The search giant has been expanding its presence in southeast Finland since it bought an old paper mill in 2009.

Googlen logo Summan entiseen paperitehtaaseen rakennetun palvelinkeskuksen portilla Haminassa.
The Google data centres are located in the former Summa paper mill. Image: Pyry Sarkiola / Yle
  • Yle News

Google’s latest expansion of its data centre complex in Hamina has been approved.

The Regional State Administrative Agency (AVI) of Southern Finland has green-lighted the environmental permit and operating license for the sixth data centre within the complex.

The company says the new centre will be up and running next year. At the moment it is carrying out installation and testing work at the site.

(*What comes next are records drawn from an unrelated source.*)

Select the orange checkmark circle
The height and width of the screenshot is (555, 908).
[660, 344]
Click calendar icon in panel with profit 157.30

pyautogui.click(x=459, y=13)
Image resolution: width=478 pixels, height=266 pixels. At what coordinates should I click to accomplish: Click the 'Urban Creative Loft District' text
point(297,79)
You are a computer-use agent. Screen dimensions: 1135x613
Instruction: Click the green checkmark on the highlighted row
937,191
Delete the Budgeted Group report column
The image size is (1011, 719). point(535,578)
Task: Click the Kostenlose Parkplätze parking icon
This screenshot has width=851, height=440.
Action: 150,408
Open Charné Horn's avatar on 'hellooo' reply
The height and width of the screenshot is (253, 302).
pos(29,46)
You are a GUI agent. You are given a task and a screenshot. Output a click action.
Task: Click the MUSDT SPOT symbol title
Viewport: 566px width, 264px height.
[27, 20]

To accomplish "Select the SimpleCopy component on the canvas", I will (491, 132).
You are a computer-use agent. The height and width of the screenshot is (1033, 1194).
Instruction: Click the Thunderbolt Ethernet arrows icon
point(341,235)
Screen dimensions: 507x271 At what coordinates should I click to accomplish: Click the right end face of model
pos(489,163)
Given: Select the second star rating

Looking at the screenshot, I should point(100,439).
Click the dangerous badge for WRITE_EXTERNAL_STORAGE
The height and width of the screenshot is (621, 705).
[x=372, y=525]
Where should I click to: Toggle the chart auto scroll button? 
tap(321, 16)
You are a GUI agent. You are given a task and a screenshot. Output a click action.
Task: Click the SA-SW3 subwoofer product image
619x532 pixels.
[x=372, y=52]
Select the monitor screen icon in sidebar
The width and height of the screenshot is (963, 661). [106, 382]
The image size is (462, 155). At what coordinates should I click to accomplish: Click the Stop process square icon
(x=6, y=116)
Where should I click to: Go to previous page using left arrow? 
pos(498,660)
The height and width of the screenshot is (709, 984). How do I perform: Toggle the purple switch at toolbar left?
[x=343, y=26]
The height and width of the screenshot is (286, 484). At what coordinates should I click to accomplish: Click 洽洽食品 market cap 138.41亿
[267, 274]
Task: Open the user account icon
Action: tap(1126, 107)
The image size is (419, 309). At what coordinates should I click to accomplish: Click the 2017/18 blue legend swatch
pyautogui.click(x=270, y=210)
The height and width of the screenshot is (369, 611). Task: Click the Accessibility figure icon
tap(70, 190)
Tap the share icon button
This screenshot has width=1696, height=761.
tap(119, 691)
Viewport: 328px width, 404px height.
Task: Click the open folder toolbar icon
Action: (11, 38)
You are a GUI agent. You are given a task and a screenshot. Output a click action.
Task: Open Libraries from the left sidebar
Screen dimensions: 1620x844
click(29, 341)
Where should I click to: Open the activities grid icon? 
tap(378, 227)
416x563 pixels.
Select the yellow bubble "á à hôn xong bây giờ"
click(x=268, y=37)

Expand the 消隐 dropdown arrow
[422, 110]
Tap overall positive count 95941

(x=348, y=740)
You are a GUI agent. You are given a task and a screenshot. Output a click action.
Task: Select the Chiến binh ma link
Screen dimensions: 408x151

Google plans to hire some 40–50 new employees, bringing the workforce to around 400.

There are now some 1,200 people working on the construction site, a number that is expected to grow to 1,300–1,400 by year’s end.

From paper mill to wind-powered data centre

Last year Google said it would invest 1.2 billion euros more in Hamina for a total of around two billion so far.

The search giant has been expanding its presence in southeast Finland since buying Stora Enso's former Summa paper mill in 2009, opening its first data centre there two years later.

The complex is powered by electricity from three new wind farms, the firm says.

Meanwhile the Russian data search company Yandex plans to double the size of its data centre in Mäntsälä, south-central Finland, the financial paper Talouselämä reports. The Finnish company Ficolo is building a centre in Vantaa while the German firm Hetzner has one in Tuusula and the US firm Equinix has several in the Helsinki region.